Inhibition Of U87 Glioma Cell Growth By Baicalein Through Apoptosis Induction And Cell Cycle Arrest

Background and Objectives: Malignant glioma is the frequently detected brain tumor with high morbidity and mortality rates. The present study investigated the effect of baicalein, a chemical constituent of Scutellaria baicalensis on glioma cell proliferation. Materials and Methods: The MTT assay was used to determine changes in C6 and U87 glioma cell proliferation by baicalein. Apoptosis induction in U87 cells by baicalein treatment was assessed by commercially available Annexin V-FITC Detection kit (BD Biosciences, San Jose, CA, USA).
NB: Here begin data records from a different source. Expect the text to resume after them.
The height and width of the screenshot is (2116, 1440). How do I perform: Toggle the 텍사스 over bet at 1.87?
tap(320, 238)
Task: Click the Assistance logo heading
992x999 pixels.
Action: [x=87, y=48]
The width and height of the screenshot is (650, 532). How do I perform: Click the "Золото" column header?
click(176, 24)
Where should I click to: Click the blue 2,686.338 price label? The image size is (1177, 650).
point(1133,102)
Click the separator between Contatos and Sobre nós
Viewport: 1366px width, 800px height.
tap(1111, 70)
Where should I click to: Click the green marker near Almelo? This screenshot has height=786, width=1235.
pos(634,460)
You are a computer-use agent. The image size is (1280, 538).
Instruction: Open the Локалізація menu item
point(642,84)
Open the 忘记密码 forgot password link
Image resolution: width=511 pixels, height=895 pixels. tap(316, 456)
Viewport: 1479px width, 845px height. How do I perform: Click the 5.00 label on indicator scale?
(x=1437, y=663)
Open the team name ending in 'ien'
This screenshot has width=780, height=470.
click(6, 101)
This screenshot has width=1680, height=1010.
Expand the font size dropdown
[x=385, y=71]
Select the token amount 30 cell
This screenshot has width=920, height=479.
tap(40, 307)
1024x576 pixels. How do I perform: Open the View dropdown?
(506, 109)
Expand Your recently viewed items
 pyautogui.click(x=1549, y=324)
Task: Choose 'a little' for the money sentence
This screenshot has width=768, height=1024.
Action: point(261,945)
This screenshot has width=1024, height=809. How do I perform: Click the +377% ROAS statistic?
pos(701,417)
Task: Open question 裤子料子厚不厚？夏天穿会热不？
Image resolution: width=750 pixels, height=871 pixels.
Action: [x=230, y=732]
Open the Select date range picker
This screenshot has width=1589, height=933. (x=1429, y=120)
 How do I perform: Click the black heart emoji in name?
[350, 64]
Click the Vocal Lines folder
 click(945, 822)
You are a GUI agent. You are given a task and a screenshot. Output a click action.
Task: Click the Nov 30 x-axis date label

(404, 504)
Effect of baicalein on Mcl-1, caspase-3, PARP and cytochrome c proteins was analyzed by western blotting. Results: The results revealed that baicalein exposure of C6 and U87cells significantly (p<0.05) decreased cell viability. Baicalein treatment of U87 cells caused significant enhancement in apoptotic cell percentage and lead to release of cytochrome c from mitochondria. Its exposure caused cleavage of caspase-3, enhanced PARP activation and increased percentage of cells in G2/M phase. Baicalein treatment caused concentration dependent decrease in myeloid cell leukemia-1 (Mcl-1) protein expression in U87 cells. Conclusion: The study concluded that baicalein treatment inhibits glioma cell viability through induction of apoptosis and arrest of cell cycle. It inhibited Mcl-1 and anti-apoptotic protein expression. Therefore, baicalein can be of immense significance for glioma treatment.